### Exercise description
Convert the lines of the records below into a JSON list of strings, one string per line, with blank lines and pictures left out.

Records of text and element pointing:
※ ※ ※

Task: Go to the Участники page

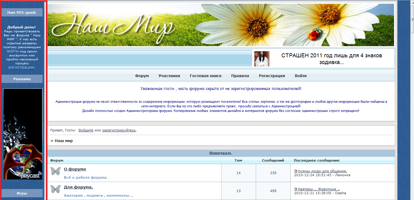Action: [x=169, y=76]
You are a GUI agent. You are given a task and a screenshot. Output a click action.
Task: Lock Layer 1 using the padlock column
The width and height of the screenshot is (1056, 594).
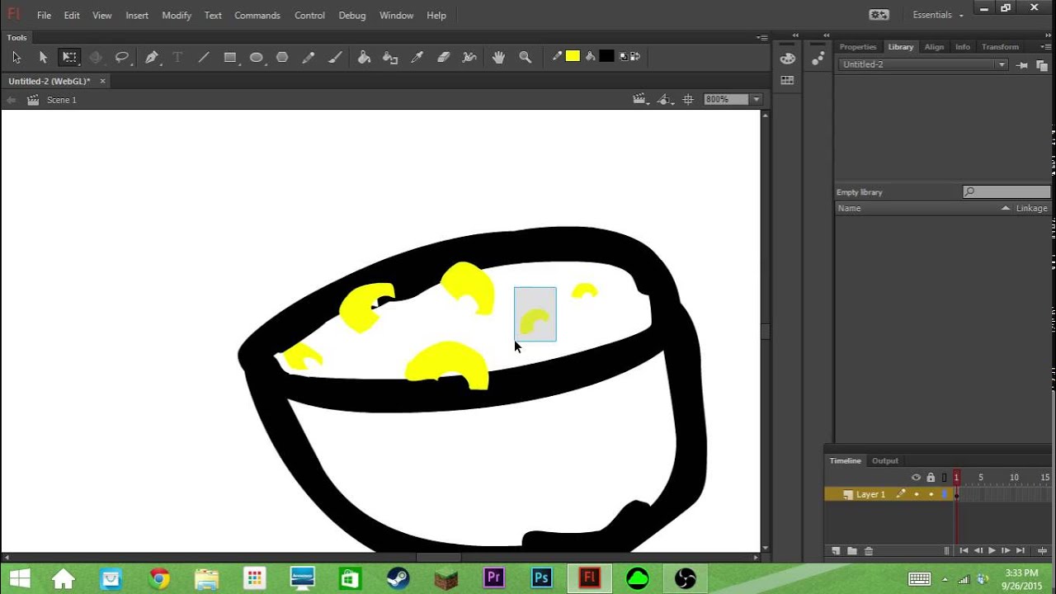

※ ※ ※

### Result of the task
[
  "Task: Go to the Участники page",
  "Action: [x=169, y=76]",
  "You are a GUI agent. You are given a task and a screenshot. Output a click action.",
  "Task: Lock Layer 1 using the padlock column",
  "The width and height of the screenshot is (1056, 594)."
]